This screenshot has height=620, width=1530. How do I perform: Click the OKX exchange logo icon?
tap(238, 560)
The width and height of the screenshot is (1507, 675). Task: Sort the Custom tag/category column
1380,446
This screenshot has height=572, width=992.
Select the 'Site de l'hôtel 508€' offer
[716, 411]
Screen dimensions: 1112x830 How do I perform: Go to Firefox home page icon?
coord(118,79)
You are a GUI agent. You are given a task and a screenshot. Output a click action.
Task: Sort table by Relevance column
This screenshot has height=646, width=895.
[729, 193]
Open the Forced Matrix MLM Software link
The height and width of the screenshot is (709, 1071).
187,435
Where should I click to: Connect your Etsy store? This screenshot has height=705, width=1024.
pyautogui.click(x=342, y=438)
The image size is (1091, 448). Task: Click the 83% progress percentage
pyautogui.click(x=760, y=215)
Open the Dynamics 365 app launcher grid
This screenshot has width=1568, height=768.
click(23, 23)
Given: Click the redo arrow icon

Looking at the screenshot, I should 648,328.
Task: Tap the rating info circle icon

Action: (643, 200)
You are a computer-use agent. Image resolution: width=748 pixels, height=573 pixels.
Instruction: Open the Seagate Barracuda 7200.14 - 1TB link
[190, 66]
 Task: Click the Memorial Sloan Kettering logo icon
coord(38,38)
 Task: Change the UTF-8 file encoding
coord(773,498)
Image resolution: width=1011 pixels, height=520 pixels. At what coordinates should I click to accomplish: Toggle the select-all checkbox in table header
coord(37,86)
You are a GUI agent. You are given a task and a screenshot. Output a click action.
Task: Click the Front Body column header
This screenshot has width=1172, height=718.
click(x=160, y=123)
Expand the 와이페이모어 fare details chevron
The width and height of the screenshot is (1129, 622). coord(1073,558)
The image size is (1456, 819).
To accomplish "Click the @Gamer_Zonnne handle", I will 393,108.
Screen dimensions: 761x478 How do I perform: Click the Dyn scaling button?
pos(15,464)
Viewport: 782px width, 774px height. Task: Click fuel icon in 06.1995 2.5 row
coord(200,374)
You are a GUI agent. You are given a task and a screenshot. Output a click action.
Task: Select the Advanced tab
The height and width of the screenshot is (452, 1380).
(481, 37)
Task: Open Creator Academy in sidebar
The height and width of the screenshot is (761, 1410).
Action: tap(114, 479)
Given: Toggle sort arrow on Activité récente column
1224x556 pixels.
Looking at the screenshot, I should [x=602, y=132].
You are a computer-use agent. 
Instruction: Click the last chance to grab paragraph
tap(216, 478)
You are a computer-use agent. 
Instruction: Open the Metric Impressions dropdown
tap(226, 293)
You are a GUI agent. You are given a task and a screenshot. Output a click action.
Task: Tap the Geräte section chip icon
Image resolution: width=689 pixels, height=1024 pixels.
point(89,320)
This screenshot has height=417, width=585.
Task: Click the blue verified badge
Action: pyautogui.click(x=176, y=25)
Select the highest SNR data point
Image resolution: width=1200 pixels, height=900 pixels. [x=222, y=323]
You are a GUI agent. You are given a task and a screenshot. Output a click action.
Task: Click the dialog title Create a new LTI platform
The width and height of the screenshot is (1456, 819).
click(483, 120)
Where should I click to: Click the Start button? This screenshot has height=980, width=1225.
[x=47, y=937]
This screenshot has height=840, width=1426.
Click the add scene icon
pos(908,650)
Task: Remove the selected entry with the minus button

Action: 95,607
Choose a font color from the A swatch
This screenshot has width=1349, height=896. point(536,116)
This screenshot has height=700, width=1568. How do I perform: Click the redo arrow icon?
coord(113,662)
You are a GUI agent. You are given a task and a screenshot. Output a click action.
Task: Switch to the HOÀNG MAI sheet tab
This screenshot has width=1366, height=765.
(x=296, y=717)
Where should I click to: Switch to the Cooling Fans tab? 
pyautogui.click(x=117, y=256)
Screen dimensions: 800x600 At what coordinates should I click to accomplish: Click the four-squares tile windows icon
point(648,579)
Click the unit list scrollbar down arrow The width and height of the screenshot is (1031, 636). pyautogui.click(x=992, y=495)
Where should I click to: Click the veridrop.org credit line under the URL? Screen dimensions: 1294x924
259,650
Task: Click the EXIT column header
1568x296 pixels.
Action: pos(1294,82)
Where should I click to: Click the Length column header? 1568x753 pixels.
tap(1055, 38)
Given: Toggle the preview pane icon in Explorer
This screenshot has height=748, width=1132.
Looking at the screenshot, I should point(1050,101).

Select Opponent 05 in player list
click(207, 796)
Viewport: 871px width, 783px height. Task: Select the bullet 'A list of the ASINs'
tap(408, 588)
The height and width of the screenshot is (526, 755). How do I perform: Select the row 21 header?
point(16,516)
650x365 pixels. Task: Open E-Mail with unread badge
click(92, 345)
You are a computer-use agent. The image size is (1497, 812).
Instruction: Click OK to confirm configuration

YOUR GOAL: Reply by returning the full set of records above exactly.

COMPLETED EXERCISE:
This screenshot has height=620, width=1530. How do I perform: Click the OKX exchange logo icon?
tap(238, 560)
The width and height of the screenshot is (1507, 675). Task: Sort the Custom tag/category column
1380,446
This screenshot has height=572, width=992.
Select the 'Site de l'hôtel 508€' offer
[716, 411]
Screen dimensions: 1112x830 How do I perform: Go to Firefox home page icon?
coord(118,79)
You are a GUI agent. You are given a task and a screenshot. Output a click action.
Task: Sort table by Relevance column
This screenshot has height=646, width=895.
[729, 193]
Open the Forced Matrix MLM Software link
The height and width of the screenshot is (709, 1071).
187,435
Where should I click to: Connect your Etsy store? This screenshot has height=705, width=1024.
pyautogui.click(x=342, y=438)
The image size is (1091, 448). Task: Click the 83% progress percentage
pyautogui.click(x=760, y=215)
Open the Dynamics 365 app launcher grid
This screenshot has width=1568, height=768.
click(23, 23)
Given: Click the redo arrow icon

Looking at the screenshot, I should 648,328.
Task: Tap the rating info circle icon

Action: (643, 200)
You are a computer-use agent. Image resolution: width=748 pixels, height=573 pixels.
Instruction: Open the Seagate Barracuda 7200.14 - 1TB link
[190, 66]
 Task: Click the Memorial Sloan Kettering logo icon
coord(38,38)
 Task: Change the UTF-8 file encoding
coord(773,498)
Image resolution: width=1011 pixels, height=520 pixels. At what coordinates should I click to accomplish: Toggle the select-all checkbox in table header
coord(37,86)
You are a GUI agent. You are given a task and a screenshot. Output a click action.
Task: Click the Front Body column header
This screenshot has width=1172, height=718.
click(x=160, y=123)
Expand the 와이페이모어 fare details chevron
The width and height of the screenshot is (1129, 622). coord(1073,558)
The image size is (1456, 819).
To accomplish "Click the @Gamer_Zonnne handle", I will 393,108.
Screen dimensions: 761x478 How do I perform: Click the Dyn scaling button?
pos(15,464)
Viewport: 782px width, 774px height. Task: Click fuel icon in 06.1995 2.5 row
coord(200,374)
You are a GUI agent. You are given a task and a screenshot. Output a click action.
Task: Select the Advanced tab
The height and width of the screenshot is (452, 1380).
(481, 37)
Task: Open Creator Academy in sidebar
The height and width of the screenshot is (761, 1410).
Action: tap(114, 479)
Given: Toggle sort arrow on Activité récente column
1224x556 pixels.
Looking at the screenshot, I should [x=602, y=132].
You are a computer-use agent. 
Instruction: Click the last chance to grab paragraph
tap(216, 478)
You are a computer-use agent. 
Instruction: Open the Metric Impressions dropdown
tap(226, 293)
You are a GUI agent. You are given a task and a screenshot. Output a click action.
Task: Tap the Geräte section chip icon
Image resolution: width=689 pixels, height=1024 pixels.
point(89,320)
This screenshot has height=417, width=585.
Task: Click the blue verified badge
Action: pyautogui.click(x=176, y=25)
Select the highest SNR data point
Image resolution: width=1200 pixels, height=900 pixels. [x=222, y=323]
You are a GUI agent. You are given a task and a screenshot. Output a click action.
Task: Click the dialog title Create a new LTI platform
The width and height of the screenshot is (1456, 819).
click(483, 120)
Where should I click to: Click the Start button? This screenshot has height=980, width=1225.
[x=47, y=937]
This screenshot has height=840, width=1426.
Click the add scene icon
pos(908,650)
Task: Remove the selected entry with the minus button

Action: 95,607
Choose a font color from the A swatch
This screenshot has width=1349, height=896. point(536,116)
This screenshot has height=700, width=1568. How do I perform: Click the redo arrow icon?
coord(113,662)
You are a GUI agent. You are given a task and a screenshot. Output a click action.
Task: Switch to the HOÀNG MAI sheet tab
This screenshot has width=1366, height=765.
(x=296, y=717)
Where should I click to: Switch to the Cooling Fans tab? 
pyautogui.click(x=117, y=256)
Screen dimensions: 800x600 At what coordinates should I click to accomplish: Click the four-squares tile windows icon
point(648,579)
Click the unit list scrollbar down arrow The width and height of the screenshot is (1031, 636). pyautogui.click(x=992, y=495)
Where should I click to: Click the veridrop.org credit line under the URL? Screen dimensions: 1294x924
259,650
Task: Click the EXIT column header
1568x296 pixels.
Action: pos(1294,82)
Where should I click to: Click the Length column header? 1568x753 pixels.
tap(1055, 38)
Given: Toggle the preview pane icon in Explorer
This screenshot has height=748, width=1132.
Looking at the screenshot, I should point(1050,101).

Select Opponent 05 in player list
click(207, 796)
Viewport: 871px width, 783px height. Task: Select the bullet 'A list of the ASINs'
tap(408, 588)
The height and width of the screenshot is (526, 755). How do I perform: Select the row 21 header?
point(16,516)
650x365 pixels. Task: Open E-Mail with unread badge
click(92, 345)
You are a computer-use agent. The image size is (1497, 812).
Instruction: Click OK to confirm configuration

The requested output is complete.